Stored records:
---+---

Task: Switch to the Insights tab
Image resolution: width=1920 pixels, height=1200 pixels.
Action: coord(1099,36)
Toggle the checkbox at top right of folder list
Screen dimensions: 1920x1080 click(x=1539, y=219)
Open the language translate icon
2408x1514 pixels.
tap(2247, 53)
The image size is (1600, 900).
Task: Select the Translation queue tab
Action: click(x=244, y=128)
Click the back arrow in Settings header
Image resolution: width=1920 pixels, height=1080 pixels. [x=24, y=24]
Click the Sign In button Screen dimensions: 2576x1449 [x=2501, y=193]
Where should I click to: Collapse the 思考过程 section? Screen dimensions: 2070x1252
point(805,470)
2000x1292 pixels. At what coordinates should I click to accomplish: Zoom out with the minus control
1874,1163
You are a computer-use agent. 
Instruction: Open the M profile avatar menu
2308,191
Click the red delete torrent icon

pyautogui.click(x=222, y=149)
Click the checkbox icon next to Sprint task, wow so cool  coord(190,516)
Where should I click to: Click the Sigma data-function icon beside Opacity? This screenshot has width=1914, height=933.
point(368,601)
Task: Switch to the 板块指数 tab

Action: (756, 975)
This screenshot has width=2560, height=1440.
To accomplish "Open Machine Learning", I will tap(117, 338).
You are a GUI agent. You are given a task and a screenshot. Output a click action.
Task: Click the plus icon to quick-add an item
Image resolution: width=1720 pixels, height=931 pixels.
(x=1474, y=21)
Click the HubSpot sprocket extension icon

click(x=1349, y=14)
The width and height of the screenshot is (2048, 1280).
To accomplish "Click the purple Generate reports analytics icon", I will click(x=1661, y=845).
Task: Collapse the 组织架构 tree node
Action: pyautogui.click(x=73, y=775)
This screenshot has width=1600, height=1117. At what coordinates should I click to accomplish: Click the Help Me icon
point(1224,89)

---+---

• Action item:
Find the word "agent" in the entries, and copy every line it shows up in.

• Answer box:
You are a computer-use agent. 
You are a GUI agent. You are given a task and a screenshot. Output a click action.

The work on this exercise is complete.